Four Seasons care homes group to report earnings fall of up to 34%
Britain's biggest care homes group Four Seasons is poised to report a massive fall in earnings of up to 34% as the company's creditors prepare to begin negotiations over a potential debt for equity swap.
It is understood that annual earnings at Four Seasons, owned by private equity giant Terra Firma, could plunge by as much as 34% to £42 million when it releases results next week.
The company, w hich houses 20,000 elderly residents across 450 homes, has been stung by a cut in local authority fees and rising costs, and faces a further hit with the introduction of the National Living Wage.
To compound matters, Four Seasons is struggling under £525 million of debt and faces interest payments of more than £50 million a year.
"It's come to a point where creditors are looking at ways to turn the company around and recover some of their money. One of those routes is a debt for equity swap," a source with knowledge of the matter said.
One of Four Seasons' biggest creditors includes US investment fund HCP, which is considering a number of options including proposing waiving some of its debt in exchange for equity.
Terra Firma is controlled by City financier and Guernsey-based tax exile Guy Hands, and Fours Seasons' debt is linked to his £825 million takeover of the firm in 2012.
Credit ratings agency Standard & Poor's has warned that Four Seasons will run out of cash by June unless it undergoes financial restructuring.
To this end, Four Seasons has enlisted the services of PJT Partners and Allen & Overy to assess its options.
A Four Seasons Health Care spokesperson said the firm has "medium term" finances for its needs, adding: "As we have previously said, we have appointed advisers to help us enhance the group's financial flexibility.
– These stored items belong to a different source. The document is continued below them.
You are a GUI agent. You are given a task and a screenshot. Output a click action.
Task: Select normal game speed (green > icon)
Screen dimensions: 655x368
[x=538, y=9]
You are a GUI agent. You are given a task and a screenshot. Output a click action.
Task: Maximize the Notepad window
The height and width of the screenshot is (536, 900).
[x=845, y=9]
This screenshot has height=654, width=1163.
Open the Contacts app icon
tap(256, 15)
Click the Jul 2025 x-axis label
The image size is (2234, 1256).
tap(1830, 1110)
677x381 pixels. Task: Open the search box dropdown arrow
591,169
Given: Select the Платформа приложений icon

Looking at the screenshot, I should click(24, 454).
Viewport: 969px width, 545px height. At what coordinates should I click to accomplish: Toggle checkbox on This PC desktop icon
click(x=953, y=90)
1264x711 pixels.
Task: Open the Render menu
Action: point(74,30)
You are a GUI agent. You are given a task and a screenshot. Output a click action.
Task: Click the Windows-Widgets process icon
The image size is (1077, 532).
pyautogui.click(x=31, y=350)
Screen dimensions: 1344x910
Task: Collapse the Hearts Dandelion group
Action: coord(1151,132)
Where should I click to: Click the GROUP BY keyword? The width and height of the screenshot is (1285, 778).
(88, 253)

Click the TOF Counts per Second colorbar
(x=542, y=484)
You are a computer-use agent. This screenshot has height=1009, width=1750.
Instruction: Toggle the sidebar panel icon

"Quality and standard of patient care is our highest priority and we can't envisage any scenario that would have any effect on the quality of care for residents in our homes or patients in our specialist care units."
Hands is best known for his 2007 takeover of EMI, the record label which signed up the Beatles. The deal ended in disaster when he was forced to hand the business over to lender Citigroup four years later.